[TRY IT]: Your answer must be the exact lines below, starting with the line with "The width and" and going on through the line with "the Regional plans", both included, with no pictures.

[RECORDS SHOWN]:
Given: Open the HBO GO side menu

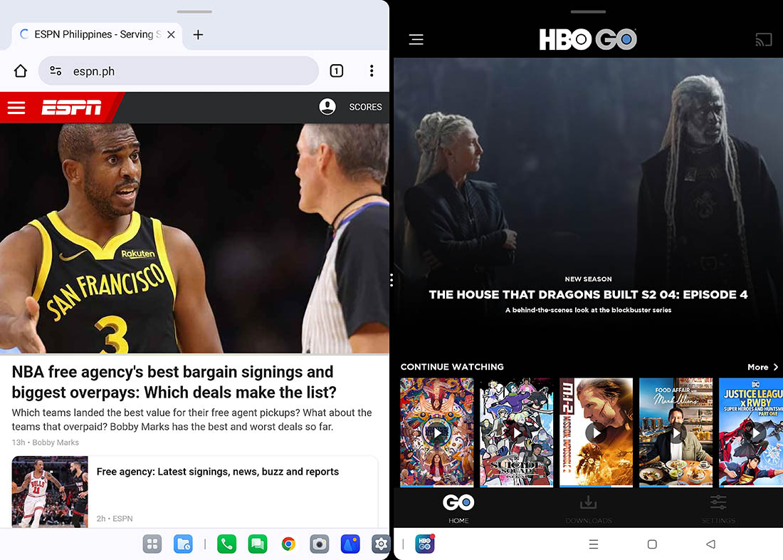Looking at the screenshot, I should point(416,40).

* * *

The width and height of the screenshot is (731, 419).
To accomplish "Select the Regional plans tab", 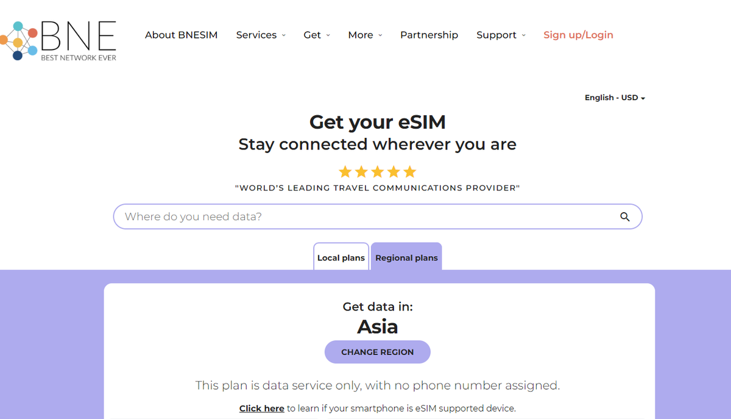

* * *

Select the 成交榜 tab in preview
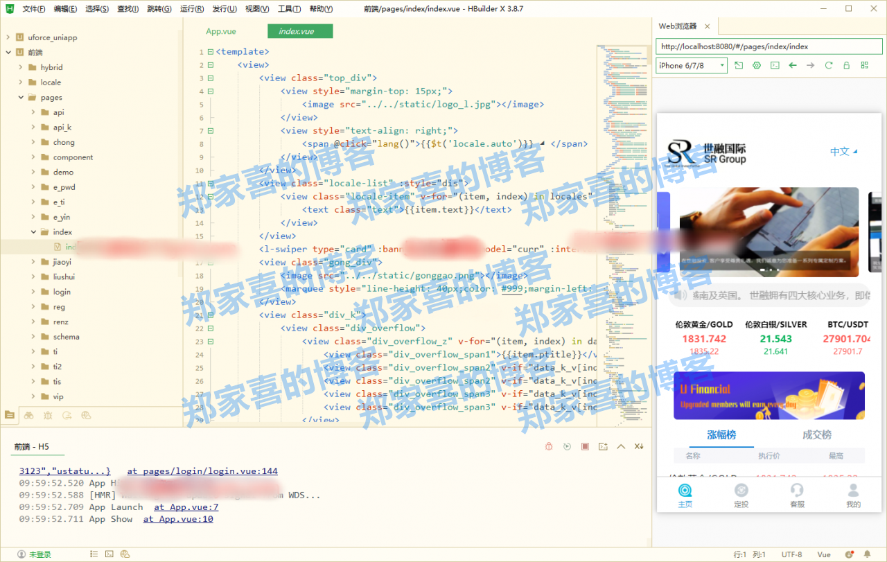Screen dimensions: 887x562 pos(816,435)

[RESPONSE]:
The width and height of the screenshot is (731, 419).
To accomplish "Select the Regional plans tab", 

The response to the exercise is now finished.